**Problems:**
a) In the forum thread about wardrobe prices, what amount did Bedroom elegance quote to Lulu123?
b) Update the passage of the wardrobe thread from "Lulu, we got" up to and including "(14 Feb 2009)", replacing "folks" with "parents".

**Text extract:**
I would say to obtain a few quotes...in the current circumstances, most fitters would bite the hand off you for work...they are falling over each other for the business so you should benefit from that.


----------



## zohan (29 Jan 2009)

Lulu, we got a few differed units that were different in price- depending on the range. Basically the folks got top of the range, and I didn’t   I got these ones [broken link removed] and cost me around €1600 for 2 wardrobes. (about 2 meters I think ) 
Even the Gf was happy !


----------



## Lulu123 (14 Feb 2009)

Went to Cawleys Furniture today and to say I was shocked at the prices is an understatment. 
I want an ivory high-gloss 3 metre wardrobe(so 3 doubles) with just basic rails and shelves in two of them and 5 drawers in the middle one - nothing fancy, no lights, no gadgets etc. Was quoted €3625......! Bedroom elegance quoted me €2200 which i still think is pretty steep. Has anyone got similar for cheaper anywhere??


----------



## Male Doon (15 Feb 2009)

Why not go to kitchen fitters for quotes? Anyone who fits kitchens would welcome work fitting wardrobes...it is usually easier work for them! I would suggest going to smaller outfits, guys who work for themselves. They have less overheads and they are desperate for work in some cases.

**Dataset:**
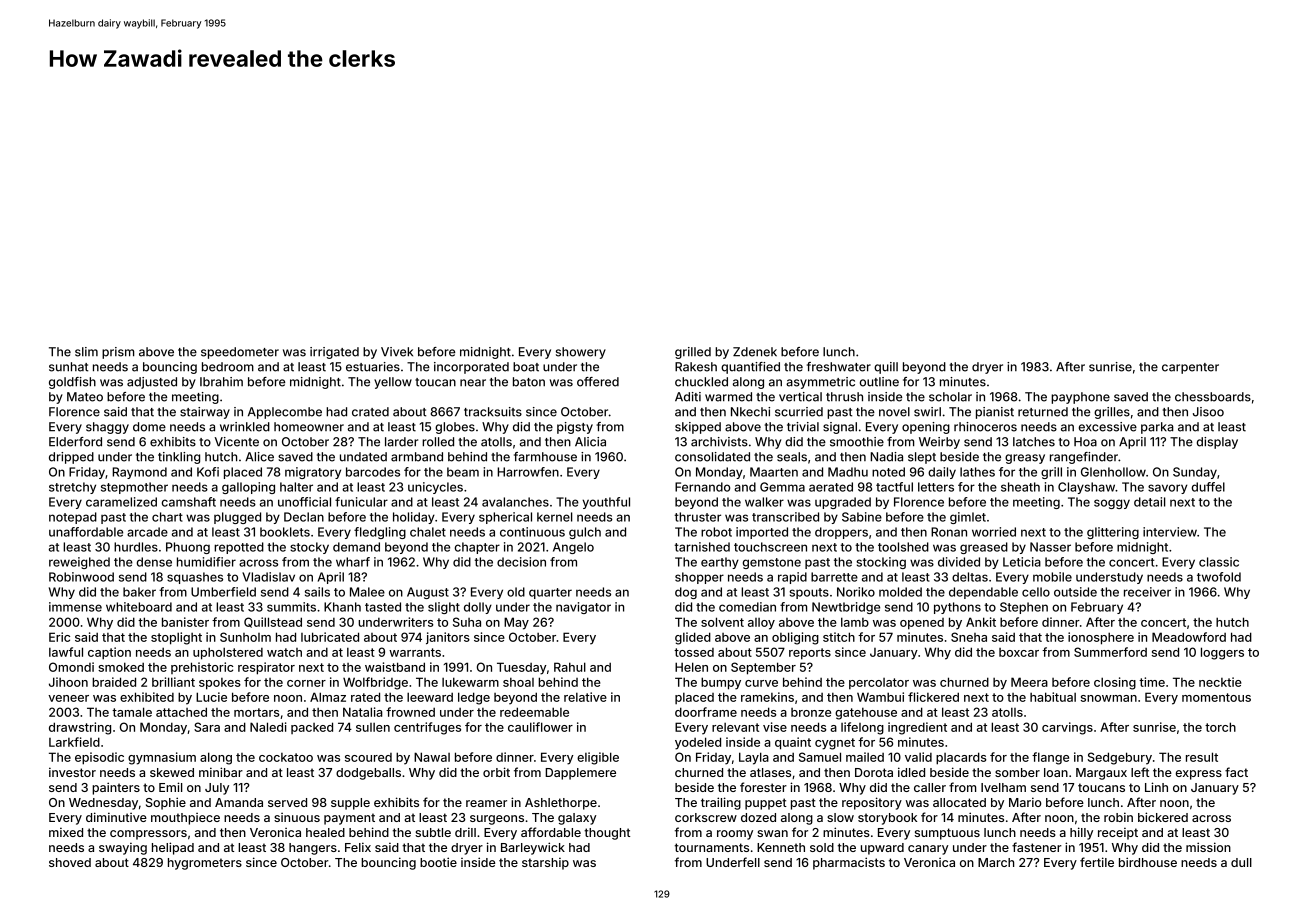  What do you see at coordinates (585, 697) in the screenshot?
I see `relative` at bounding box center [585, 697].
* * *
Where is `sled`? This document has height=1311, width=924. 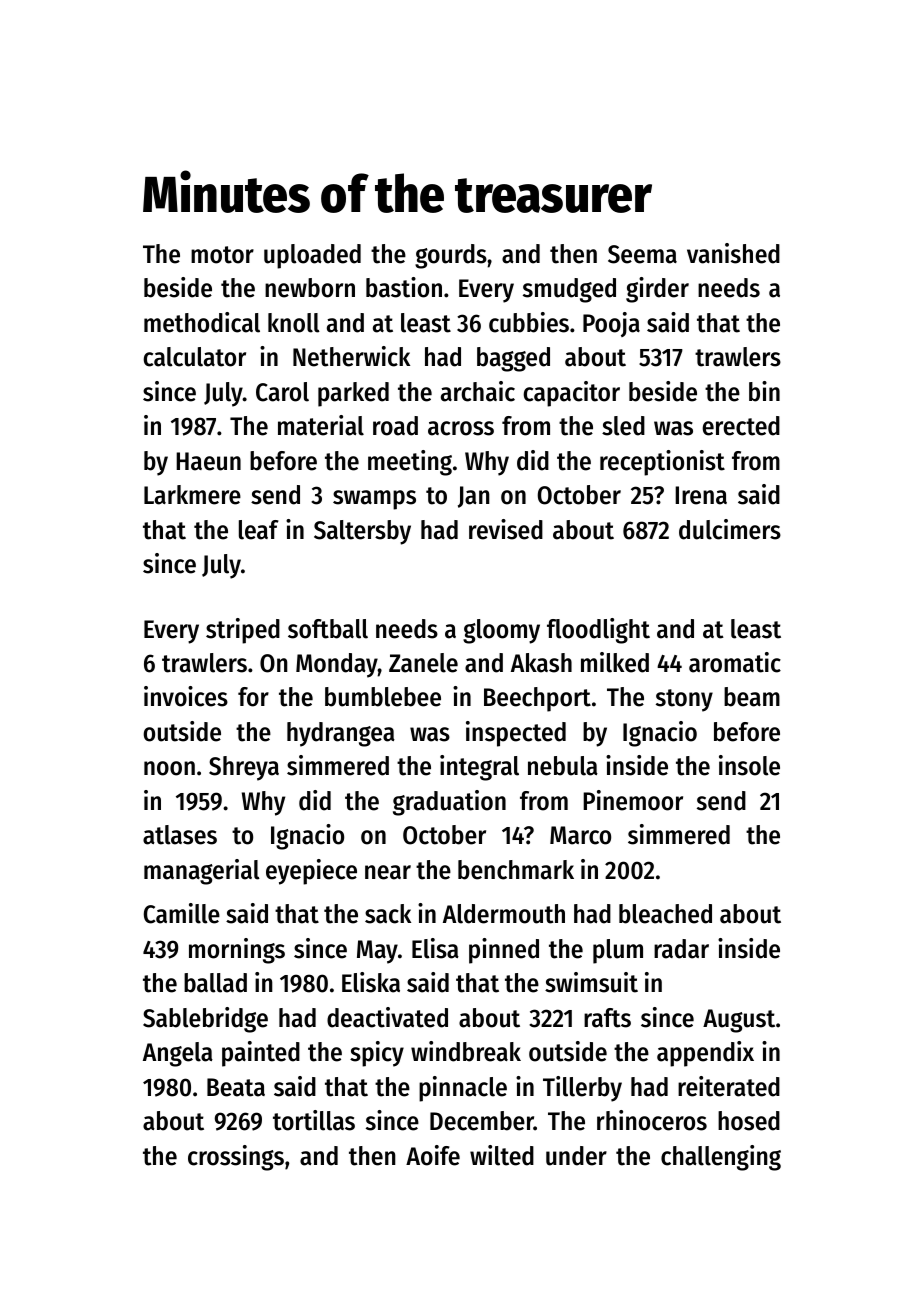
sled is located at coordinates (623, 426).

**The replies:**
a) €2200

b)
Lulu, we got a few differed units that were different in price- depending on the range. Basically the parents got top of the range, and I didn’t   I got these ones [broken link removed] and cost me around €1600 for 2 wardrobes. (about 2 meters I think ) 
Even the Gf was happy !


----------



## Lulu123 (14 Feb 2009)